▶ ТЕКСТ СТРАНИЦЫ
В 1855 году умер Николай I. С трудом читатель поверит, но между тем это так: при известии о его кончине Сергей Григорьевич плакал, как ребенок. Мой отец об этом рассказывал, и я нашел подтверждение тому в архиве нашем. Княгиня Мария Николаевна пишет сыну, бывшему в отлучке: "Твой отец плачет, я третий день не знаю, что с ним делать". Было ли здесь воспоминание о прежней близости к царской семье? Было ли личное чувство к Николаю I, в связи с нарушением присяги?
Многое было в этих слезах, но, несомненно, больше всего была любовь к родине и тревога за ее судьбу. Россия {124} ходом Крымской войны очутилась на краю капитуляции. Император умер, новый император был, как и всегда всякий новый император, а в особенности для наших изгнанников, неизвестная величина. Сергей Григорьевич, как и все вокруг него, привык смотреть на Николая I, как на оплот русской державы; для него перемена была почти равносильна развалу. Кто мог удержать Poccию от падения? Какая сила, кроме Николая? Увы!
Они, как и многие, смешивали два понятия; они испытали гнет его, но гнет не есть сила. И в этом ошибка многих и не только тогда, но и в позднейших поколениях. Нигде, может быть, как в России, не смешивались эти два понятия. И все внешнее, что является результатом гнета, принималось за внутреннюю силу.
И когда только вылечится русское сознание от этого пагубного смешения? Сколько лжи, национальной, общественной, религиозной, от этого смешения. Ложь - коренная болезнь русской государственности, ложь и ее неминуемый спутник - лицемерие, лицемерна и его изнанка - цинизм. Без них Россия не существовала. Но ведь вопрос жизни не заключается просто в существовании, а, как сказал Владимир Соловьев, - в достойном существовании.

▶ Собранные данные
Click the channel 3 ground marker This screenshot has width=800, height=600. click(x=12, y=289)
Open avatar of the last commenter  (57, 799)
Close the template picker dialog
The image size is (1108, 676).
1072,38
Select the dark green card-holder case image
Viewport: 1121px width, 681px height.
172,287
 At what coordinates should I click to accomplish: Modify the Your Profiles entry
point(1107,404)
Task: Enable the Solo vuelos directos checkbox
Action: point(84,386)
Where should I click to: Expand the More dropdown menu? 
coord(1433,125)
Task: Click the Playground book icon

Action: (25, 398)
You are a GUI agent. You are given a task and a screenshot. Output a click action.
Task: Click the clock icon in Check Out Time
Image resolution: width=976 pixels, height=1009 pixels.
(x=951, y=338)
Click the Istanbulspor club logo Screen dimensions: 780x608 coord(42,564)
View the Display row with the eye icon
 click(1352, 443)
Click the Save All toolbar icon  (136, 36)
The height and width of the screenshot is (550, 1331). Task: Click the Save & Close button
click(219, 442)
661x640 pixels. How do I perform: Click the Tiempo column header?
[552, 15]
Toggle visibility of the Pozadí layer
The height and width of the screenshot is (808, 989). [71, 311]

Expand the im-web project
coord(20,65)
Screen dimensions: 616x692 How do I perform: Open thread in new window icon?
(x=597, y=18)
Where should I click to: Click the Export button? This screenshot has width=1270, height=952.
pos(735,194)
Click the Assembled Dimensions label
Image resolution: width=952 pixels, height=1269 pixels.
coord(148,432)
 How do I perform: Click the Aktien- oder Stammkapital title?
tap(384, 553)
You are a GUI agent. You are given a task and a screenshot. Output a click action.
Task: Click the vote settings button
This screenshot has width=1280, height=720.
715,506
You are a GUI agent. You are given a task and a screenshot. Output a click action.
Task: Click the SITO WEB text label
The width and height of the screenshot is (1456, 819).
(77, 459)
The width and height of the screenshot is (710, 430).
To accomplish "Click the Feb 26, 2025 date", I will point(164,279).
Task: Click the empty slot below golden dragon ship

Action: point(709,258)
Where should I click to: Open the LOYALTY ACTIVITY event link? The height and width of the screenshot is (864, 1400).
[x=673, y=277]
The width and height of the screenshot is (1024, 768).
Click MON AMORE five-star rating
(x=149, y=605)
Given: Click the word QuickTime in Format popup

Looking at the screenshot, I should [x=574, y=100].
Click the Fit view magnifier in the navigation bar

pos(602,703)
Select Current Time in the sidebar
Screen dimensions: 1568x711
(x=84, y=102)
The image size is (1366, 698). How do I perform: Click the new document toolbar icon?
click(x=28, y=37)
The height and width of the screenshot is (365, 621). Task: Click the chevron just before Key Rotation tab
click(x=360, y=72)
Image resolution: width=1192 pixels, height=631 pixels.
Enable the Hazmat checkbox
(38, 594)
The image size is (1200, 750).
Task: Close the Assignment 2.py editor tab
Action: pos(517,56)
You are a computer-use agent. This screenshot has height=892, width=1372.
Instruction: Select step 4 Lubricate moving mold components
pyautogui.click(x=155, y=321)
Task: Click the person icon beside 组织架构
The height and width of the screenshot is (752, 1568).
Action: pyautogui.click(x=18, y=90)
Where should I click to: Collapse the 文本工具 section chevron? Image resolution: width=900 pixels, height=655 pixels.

▶ ЗАДАНИЕ
Ответьте на вопросы по тексту о смерти Николая I.
1. В каком году умер Николай I?
2. Что, согласно тексту, не есть сила?
3. Кто сказал, что вопрос жизни заключается в достойном существовании?

▶ ОТВЕТ
1. В 1855 году.
2. Гнет.
3. Владимир Соловьев.